• [Extract to read]

Pre-History and Early Occupation

The occupation of Puerto Rico dates to sometime between the 7th and 5th millennia BCE. When the first Spanish explorers landed on the island in 1493, during Christopher Columbus's second voyage, the archipelago had already been inhabited for several millennia.

During the years that followed Columbus' first voyage, European parties visited the island regularly, some searching for gold, and some trying to introduce livestock and hoping that it thrived in order to be used in future expeditions.
The Spanish colonization of Puerto Rico officially began in 1509, under the stewardship of Juan Ponce de Léon (1474-1521). In that year de Ponce de Léon constructed a small settlement named Villa Caparra, located not far away from today's San Juan Bay.

Although submerged pre-historic sites are known on the archipelago and some have been archaeologically excavated, so far no native watercraft has been found. Small craft from the early occupation period should exist, perhaps buried in the old river banks of the west coast and around San Juan.

Early 16th Century

The first years of colonization brought a significant quantity of Puerto Rican gold to the Spanish crown, and may have generated some ship traffic. In 1521 La Caparra was abandoned and its inhabitants resettled on the small island of San Juan Bautista, on the north margin of the bay. This new village of San Juan was said to have fewer mosquitoes, better access, and offered superior protection from piratical attacks. Traffic generated by gold mining and exploitation of the island may have attracted some unwanted attention from other European nations.

Although, to our knowledge, no shipwrecks dated to this period have yet been found, it is likely that ship derelicts and abandoned small watercraft may be preserved in the silt of the island's river-mouths.

Unfortunately for nautical archaeologists, both existing maps and coastal geology demonstrate that the coast has advanced considerably in the last 400 years, and these important ship-remains may be buried under roads, buildings, harbour structures and industrial facilities. A word of caution should be written on behalf of these important archaeological remains. All construction works along the former coastal areas should be accompanied by archaeologists.

During the 1530s, the production of gold declined sharply, and by 1540 it had almost ceased. The economy of the island shifted to agricultural endeavours. Ginger, sugar, and livestock were now Puerto Rico's source of wealth. The import and export of agricultural products and leather (cow-hides) generated a steady maritime traffic, and there are several shipwrecks registered during the second half of the 16th century.

 

 

Late 16th Century

Before and after its regulation in 1565, many ships from the flotas system called at San Juan to load water and victuals upon arrival in the Caribbean. Two of the three main Spanish routes into the New World passed by Puerto Rico, through either the Mona or the Anegada passages. The shipwrecks from this period have attracted the interest of treasure-hunters since the end of the Second World War, and some-mostly when found in shallow waters-may have been heavily looted.

Plagued by attacks from French pirates and privateers since its founding, San Juan quickly became a fortified city, responding to the latest developments in warfare and naval capability. Mainly developed in Italy, but quickly adopted by all European powers, improved ship and gun designs changed the way nations waged war in the late-16th century and forced the development of new fortifications and defensive strategies everywhere, including in Puerto Rico.

• [Recorded data]

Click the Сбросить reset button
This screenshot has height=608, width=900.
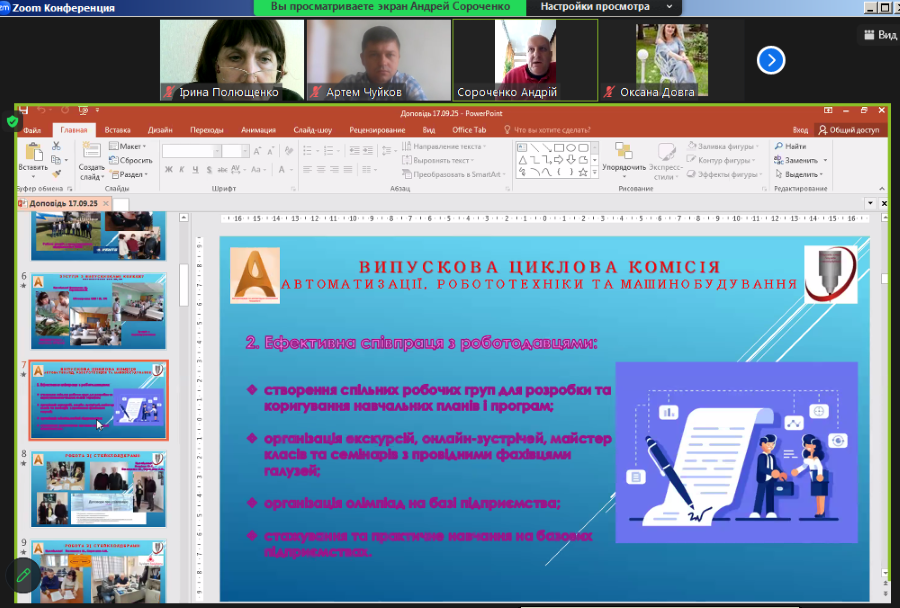point(131,160)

• [Things to do]
1. Render this sentence from the passage on Puerto Rico's early history in Spanish: "In 1521 La Caparra was abandoned and its inhabitants resettled on the small island of San Juan Bautista, on the north margin of the bay."
2. Please write the next part of the passage on Puerto Rico's early history, starting right after its final paragraph about fortifications and defensive strategies.

• [Answers for the tasks]
1. En 1521 La Caparra fue abandonada y sus habitantes se reasentaron en la pequeña isla de San Juan Bautista, en la margen norte de la bahía.

2.
During the second half of the 16th century, Spanish power suffered from over-extension and economic stagnation. This depression was felt across the Atlantic, affecting the economies of Puerto Rico and the rest of Spain's colonial empire. Concurrent with Spain's fall was the rise of English maritime power. Although often exaggerated in British literature, the success of English privateers, such as Francis Drake and John Hawkins, forced a re-assessment of the Spanish defensive system in the New World. Between the late-16th and the late-18th centuries San Juan suffered four major attacks by English and Dutch forces.

In 1595 Francis Drake and John Hawkins led an English assault on Puerto Rico. Their fleet is said to have anchored near the Punta Palo Seco, off Isla de Cabras. Although the English succeed in burning a number of Spanish ships lying at anchor in San Juan Bay, the conquest attempt failed. According to Spanish accounts, Hawkins lost his life at Puerto Rico, and Drake lost many men and a small number of ship's boats. These shipwrecks may have been almost entirely dredged during the late-19th and early-20th centuries.

Another attempt to take San Juan was carried out three years later, in 1598, by the 3rd Earl of Cumberland, George Clifford. His fleet anchored off Playa de Cangrejos and landed a large expeditionary force, which succeeded in capturing the fort of San Felipe del Morro, but it was not held for long, however. After only a short sojourn, the Earl of Cumberland abandoned his plans and left the island for good.

17th Century

Like the English, Dutch interest in the Caribbean expanded with the decline of Spanish power in the 16th and 17th centuries. After failing to retake the Brazilian city of Baía from the Portuguese, Dutch general Boudewijn Hendrikszoon sailed to Puerto Rico in the autumn of 1625 to seize San Juan. Though he managed to burn the city, which had been abandoned, he was not successful in conquering the citadel of El Morro, nor the island.

 

 

18th Century

In 1797, General Abercrombie launched another English attack to capture the island. The attempt failed and General Abercrombie's force left Puerto Rico without losing any ships or boats. Historical documents suggest that ship traffic around Puerto Rico was greatly reduced during the 17th century. This was the result of a combination of general political and economic crisis in Europe, religious wars, and regulations within the fleet-system which excluded the island from trade. As its economy weakened, Puerto Rico attracted fewer vessels. During the 18th century the economic importance of Puerto Rico grew again, as the island became a centre in the European fight for hegemony in the Caribbean.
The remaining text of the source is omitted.